Uncovering Unconscious Bias
Leaving your blind spots in the dark negatively influences your work and your viewers, but there are ways to infuse more authenticity and humanity into your characters.
You're biased & so am I.
It is not easy to face our own biases, especially while clinging to the belief that we don’t have them. However, you have them and so do I. It’s okay and it’s not our fault, but it is our responsibility to relinquish ourselves from the systems and structures that have deeply embedded biases into our subconscious.
Most of us know when our conscious-biased thoughts and feelings about people are “wrong” or “politically incorrect”, so we don’t say them or act on them. But what about feelings that influence our behavior and our work that are unconscious?
It often takes someone outside of us and our daily circle of friends and associates to illuminate our blind spots. Studies show most unconscious biases are beliefs and ideas that go against our personal values and morals. This makes them even more difficult to spot. However, once light is shed on those blind spots, we can move forward deliberately and with consideration.

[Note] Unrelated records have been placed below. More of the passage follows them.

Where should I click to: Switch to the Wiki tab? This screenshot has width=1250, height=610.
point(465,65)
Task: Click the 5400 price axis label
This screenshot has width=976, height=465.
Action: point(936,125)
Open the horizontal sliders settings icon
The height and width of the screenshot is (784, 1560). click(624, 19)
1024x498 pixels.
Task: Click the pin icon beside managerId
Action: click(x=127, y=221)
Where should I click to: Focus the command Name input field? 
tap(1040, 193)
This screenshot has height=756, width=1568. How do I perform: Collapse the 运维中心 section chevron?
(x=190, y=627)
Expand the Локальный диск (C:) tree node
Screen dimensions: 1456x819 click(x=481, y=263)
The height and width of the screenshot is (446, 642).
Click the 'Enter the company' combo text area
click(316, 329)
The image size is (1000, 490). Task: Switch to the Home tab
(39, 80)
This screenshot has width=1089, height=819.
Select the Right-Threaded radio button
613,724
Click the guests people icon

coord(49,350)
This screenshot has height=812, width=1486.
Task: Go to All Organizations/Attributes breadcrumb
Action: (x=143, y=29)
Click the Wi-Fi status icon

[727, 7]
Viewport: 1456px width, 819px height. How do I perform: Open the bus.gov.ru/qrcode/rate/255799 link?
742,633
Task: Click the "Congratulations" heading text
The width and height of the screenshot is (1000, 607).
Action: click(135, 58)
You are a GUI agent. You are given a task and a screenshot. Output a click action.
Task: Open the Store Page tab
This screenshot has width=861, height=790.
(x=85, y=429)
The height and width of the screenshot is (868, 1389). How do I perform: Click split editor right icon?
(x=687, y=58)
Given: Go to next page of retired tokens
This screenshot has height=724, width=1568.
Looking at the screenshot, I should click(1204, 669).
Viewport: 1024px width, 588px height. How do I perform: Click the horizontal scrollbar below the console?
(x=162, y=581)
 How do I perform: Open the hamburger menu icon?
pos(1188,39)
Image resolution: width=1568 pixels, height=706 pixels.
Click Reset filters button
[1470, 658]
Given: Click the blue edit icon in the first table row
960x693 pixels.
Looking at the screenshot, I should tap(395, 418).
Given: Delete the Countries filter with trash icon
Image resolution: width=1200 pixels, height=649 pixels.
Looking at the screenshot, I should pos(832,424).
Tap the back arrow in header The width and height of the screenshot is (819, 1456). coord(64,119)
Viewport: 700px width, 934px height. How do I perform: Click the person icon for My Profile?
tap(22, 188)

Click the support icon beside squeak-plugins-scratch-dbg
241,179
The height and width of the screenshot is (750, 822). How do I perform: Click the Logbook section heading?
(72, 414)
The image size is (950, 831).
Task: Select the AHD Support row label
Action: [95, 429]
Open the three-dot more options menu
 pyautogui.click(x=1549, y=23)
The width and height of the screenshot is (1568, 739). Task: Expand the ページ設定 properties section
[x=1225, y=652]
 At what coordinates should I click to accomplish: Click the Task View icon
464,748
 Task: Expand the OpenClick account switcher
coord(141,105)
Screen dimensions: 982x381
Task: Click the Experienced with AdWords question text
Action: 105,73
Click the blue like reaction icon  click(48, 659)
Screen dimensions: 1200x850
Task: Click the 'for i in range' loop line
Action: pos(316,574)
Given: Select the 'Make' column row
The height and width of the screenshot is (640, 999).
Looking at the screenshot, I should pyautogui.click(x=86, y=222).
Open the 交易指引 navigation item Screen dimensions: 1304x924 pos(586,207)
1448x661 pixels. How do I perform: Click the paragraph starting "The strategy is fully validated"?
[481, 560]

This does not always mean removing something from your work. Purposefully including ideas and viewpoints in a strategic and meaningful manner rather than having unconsciously written in stereotypes based on subconscious biases will elevate your work.
The media is a quick and effective educator.
Television and film can reach massive amounts of people in the blink of an eye. It has the ability to educate and inspire on a mass scale, but it can also reinforce unconscious biases. I’ve included some questions from my “How to Attack Diverse Material” assessment for you to consider when developing characters.
1. Did your character see people who looked like them on scripted TV growing up?
· What type of representations were portrayed? Positive? Negative?
· What kind of characters were they? One dimensional? Authentic representations?
3. Have you taken the opportunity to include your character's worldview in a meaningful way?
4. Where in your script have you taken into consideration your character's humanity?
5. In what ways have you empowered your character?
Representations we see on television influence how we see ourselves in the world and how we view each other. There’s a lot of power in that. In what ways have we let our biases influence our story and effect our viewers without even knowing it?